By Kenric Ward | Watchdog.org Virginia Bureau
FREDERICKSBURG — Republican Mitt Romney has pulled into a tie with President Barack Obama in Virginia, despite the challenger’s rising “negatives.”
Romney and Obama are deadlocked at 44 percent, says a Quinnipiac poll released Thursday. Quinnipiac’s survey in March showed the president with an eight-point lead in the key swing state.
But internal indicators in the poll suggest Romney’s momentum may be limited. His unfavorable rating increased from 29 percent in October 2011 to 42 percent in the latest survey.
Obama’s unfavorable rating dropped a point from 49 percent to 48 percent during the same period. But that’s not necessarily good news for a president who is upside-down, with a favorable rating of just 46 percent.
Kyle Kondik, political analyst at the University of Virginia Center for Politics, told Watchdog.org Virginia Bureau that Romney’s favorability fell as a natural result of the GOP campaign.
“The election remains a referendum on the incumbent, and the economy isn’t good and Obama’s favorability is weak,” he said.
The Quinnipiac Poll also found that Virginia’s U.S. Senate race is a dead heat, with the Republican, former Sen. George Allen, at 46 percent and former Democratic Gov. Tim Kaine at 44 percent.
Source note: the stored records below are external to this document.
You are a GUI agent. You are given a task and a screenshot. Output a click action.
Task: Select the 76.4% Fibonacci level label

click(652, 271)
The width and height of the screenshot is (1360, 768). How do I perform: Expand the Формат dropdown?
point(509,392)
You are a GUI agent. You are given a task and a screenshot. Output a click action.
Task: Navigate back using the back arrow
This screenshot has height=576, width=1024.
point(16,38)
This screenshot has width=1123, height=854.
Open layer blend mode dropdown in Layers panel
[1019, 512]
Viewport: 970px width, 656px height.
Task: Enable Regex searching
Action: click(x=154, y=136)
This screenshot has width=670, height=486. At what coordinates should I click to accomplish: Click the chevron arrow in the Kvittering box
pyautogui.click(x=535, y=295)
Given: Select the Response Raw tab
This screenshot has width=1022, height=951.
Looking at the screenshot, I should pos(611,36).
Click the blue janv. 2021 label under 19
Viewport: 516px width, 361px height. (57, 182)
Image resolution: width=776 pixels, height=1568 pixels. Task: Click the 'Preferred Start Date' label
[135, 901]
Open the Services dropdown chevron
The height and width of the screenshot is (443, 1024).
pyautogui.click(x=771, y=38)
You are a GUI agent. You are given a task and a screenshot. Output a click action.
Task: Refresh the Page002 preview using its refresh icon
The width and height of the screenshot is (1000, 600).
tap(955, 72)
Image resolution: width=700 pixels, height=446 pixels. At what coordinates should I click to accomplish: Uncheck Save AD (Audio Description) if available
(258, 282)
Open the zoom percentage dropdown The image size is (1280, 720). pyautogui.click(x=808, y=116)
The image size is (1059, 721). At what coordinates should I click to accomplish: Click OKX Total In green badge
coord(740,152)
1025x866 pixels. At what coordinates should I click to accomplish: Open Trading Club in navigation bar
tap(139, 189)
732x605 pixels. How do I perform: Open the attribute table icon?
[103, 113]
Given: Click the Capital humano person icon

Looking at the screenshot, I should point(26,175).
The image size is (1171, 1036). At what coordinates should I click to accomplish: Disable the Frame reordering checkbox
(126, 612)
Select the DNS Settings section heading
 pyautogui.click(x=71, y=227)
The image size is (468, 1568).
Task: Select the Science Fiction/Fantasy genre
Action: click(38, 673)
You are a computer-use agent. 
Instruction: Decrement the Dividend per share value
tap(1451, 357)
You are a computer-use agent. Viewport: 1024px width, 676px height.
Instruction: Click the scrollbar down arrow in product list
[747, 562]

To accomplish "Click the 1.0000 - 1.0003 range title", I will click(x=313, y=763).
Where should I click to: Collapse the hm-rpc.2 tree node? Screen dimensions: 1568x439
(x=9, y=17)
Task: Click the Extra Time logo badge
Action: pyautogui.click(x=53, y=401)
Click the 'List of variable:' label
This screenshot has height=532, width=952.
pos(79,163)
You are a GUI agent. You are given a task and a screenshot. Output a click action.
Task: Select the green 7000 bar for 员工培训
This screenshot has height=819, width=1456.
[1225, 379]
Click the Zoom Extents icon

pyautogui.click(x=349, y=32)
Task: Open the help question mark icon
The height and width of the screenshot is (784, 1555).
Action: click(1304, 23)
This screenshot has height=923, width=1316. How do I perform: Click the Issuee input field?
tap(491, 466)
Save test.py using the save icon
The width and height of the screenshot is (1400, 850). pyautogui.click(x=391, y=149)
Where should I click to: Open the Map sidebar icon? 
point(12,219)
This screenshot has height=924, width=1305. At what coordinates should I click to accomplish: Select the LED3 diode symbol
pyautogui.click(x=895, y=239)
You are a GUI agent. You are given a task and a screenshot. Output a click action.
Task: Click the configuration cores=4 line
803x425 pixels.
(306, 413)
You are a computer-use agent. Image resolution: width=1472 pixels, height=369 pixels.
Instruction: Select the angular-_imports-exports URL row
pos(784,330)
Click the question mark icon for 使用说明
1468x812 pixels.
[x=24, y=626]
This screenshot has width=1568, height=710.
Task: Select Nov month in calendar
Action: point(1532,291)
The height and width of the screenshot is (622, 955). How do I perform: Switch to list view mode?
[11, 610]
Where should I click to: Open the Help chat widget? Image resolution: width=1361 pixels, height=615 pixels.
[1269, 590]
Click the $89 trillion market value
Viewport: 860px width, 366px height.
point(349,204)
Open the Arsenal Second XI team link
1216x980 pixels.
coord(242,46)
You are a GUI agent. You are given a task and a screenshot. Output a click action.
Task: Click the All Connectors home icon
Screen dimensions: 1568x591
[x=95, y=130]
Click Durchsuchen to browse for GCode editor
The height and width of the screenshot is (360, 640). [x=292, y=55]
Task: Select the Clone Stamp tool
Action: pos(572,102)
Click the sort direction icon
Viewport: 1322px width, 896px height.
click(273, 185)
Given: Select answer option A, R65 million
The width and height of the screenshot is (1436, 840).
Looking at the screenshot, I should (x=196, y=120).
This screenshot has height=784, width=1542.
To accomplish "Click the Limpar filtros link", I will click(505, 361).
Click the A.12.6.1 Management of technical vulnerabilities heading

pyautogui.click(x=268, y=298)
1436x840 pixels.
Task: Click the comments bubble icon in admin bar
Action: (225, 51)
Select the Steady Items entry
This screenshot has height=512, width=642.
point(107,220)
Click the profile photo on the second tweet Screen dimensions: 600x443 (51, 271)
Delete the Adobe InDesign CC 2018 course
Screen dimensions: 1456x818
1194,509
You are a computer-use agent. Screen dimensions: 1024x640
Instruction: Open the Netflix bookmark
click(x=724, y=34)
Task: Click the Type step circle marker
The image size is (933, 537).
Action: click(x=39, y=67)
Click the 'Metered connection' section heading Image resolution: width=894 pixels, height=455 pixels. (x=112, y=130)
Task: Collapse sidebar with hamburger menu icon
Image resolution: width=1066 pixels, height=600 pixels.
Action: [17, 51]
Polls have flip-flopped one or two percentage points either way, with a high share of voters saying they don’t know enough about the candidates to decide.
Some 27 percent said they didn’t know enough about Allen, who served one term in the U.S. Senate from 2000-06. Twenty-one percent said they didn’t know enough about Kaine, governor from 2005 to 2009.
“The Senate race remains a dog fight and every indication is it will remain that way until Nov. 6,” said Quinnipiac pollster Peter Brown.
“Interestingly the vast majority of voters say their votes in the Senate race will be about the candidates themselves and have no relation to their feelings about the president.”